Unsurprisingly, no hit list materialized to my google blowtorch search query. A revised search did turn up other suggestions to rid the bird of feathers: tweezers, pliers (clean !) and scissors. When a dear friend called from France to wish me a happy Thanksgiving and ask how the day was going, I wailed: “I’m depilating the underarms of a goddam turkey with a pair of tweezers, that’s how it’s going, thanks for asking.”

Tweezing the turkey. We didn’t even notice the cat…
I gave up. A fourteen pound turkey is an amazing amount of avian acreage. We would be left with no option but to rip off and dispose of all of the skin that had been slathered with orange zest, a stick of butter, minced garlic and sage.
A feeling of embarrassment tinged with shame tugged at me as the first whiffs of roasting turkey filled the house. I had succumbed once more to the pressures of creating a perfect holiday. There we were sitting warm and dry under a brand new roof over a house filled with an abundance of food. And somehow, it wasn’t perfect.
Earlier in the week we had dropped off a donation to the annual Thanksgiving Rice Drive in City Heights. This was the ninth year that San Diego Asian Youth Organization and the Pan Pacific Law Enforcement Association co-hosted the drive to feed hungry families in San Diego County. Unsurprisingly, many of these families include Southeast Asian and African families, immigrants and refugees that are my neighbors in City Heights.

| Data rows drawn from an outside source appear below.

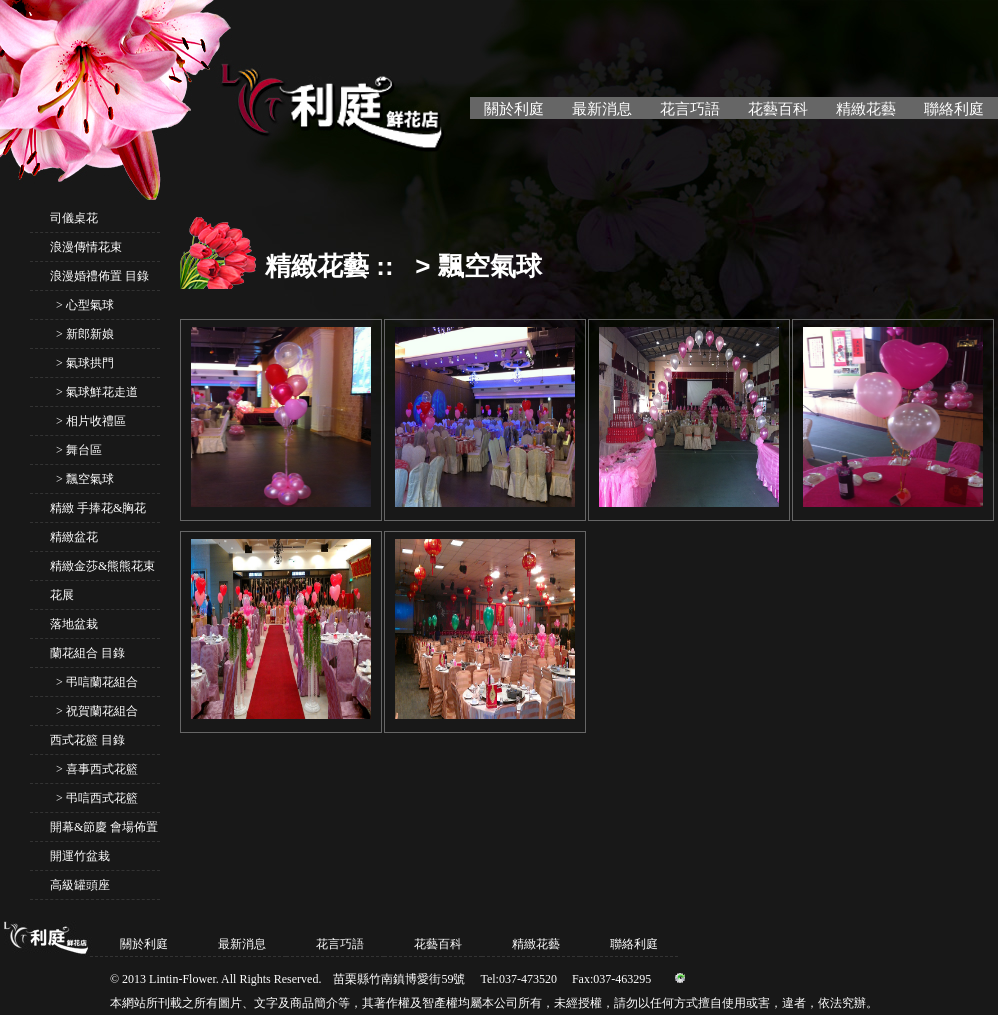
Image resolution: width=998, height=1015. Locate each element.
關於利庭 (514, 109)
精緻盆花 (74, 537)
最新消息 (602, 109)
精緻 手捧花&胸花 (98, 508)
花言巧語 (690, 109)
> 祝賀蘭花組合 (94, 711)
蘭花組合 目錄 (87, 653)
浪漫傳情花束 (86, 247)
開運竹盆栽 (80, 856)
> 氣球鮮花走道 (94, 392)
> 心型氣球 (82, 305)
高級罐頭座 (80, 885)
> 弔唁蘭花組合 (94, 682)
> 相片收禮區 (88, 421)
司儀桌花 (74, 218)
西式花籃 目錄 (87, 740)
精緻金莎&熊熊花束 (102, 566)
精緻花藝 (866, 109)
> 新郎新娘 (82, 334)
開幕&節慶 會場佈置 (104, 827)
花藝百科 (778, 109)
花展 (62, 595)
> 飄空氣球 (82, 479)
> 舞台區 (76, 450)
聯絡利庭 (954, 109)
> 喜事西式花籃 (94, 769)
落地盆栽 (74, 624)
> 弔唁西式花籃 (94, 798)
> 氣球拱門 (82, 363)
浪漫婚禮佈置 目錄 (99, 276)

Rich and I were invited into an immense room to see the growing wall of twenty pound bags of Costco rice ringing its perimeter. It was astounding.
I asked one of the Community Relations officers if this was the right kind of rice as I thought of the different kinds of rice stipulated in recipes that I use. Jasmine and Basamati, long grain and short grain.
There was a long pause before the Thai officer responded. “We will probably have a thousand people show up this year when we distribute the rice. Families. Elderly people. Lots of kids. It will be a wonderful day. You should join us.”

Thanksgiving rice drive 2018 partial view
At this point in my long life I have come to realize that perfection—and paradise– are places and events that took place in the past, after memory has smoothed out the sharp edges and disjunctive moments that loom large in the present. The problem seems to be that I can so easily ignore what I know in my heart.
Rich and I finally settled down to a really good meal, a really good Thanksgiving. I doubt that time will work its alchemy and serve it up as perfect in retrospect, but it will certainly join years of odd and very funny Thanksgivings.
Besides, would you really want to read about our perfect Thanksgiving?
You of all people don’t have a blowtorch handy?
The one and only item on our Black Friday shopping list.
Dear story. Lovely writing, as always.
Thanks!
And now you can do creme brulee — for breakfast. Loved the turkey and rice story.
Oh, Anna, so good to hear your voice via this article. Glad that the day was saved and you had a nice meal. I have to admit I chuckled at your predicament and at the photo of your curious kitty by your side. I am going to miss your excellent writing in SDFP. So sad you are stopping the daily newsletter. Thank you SDFP peeps for the wonderful job you have done to keep us informed.
I wish you well and am looking forward to the next version of the Free Press. Love and peace to you all.
Haven’t you tried flipping the bird at Thanksgiving?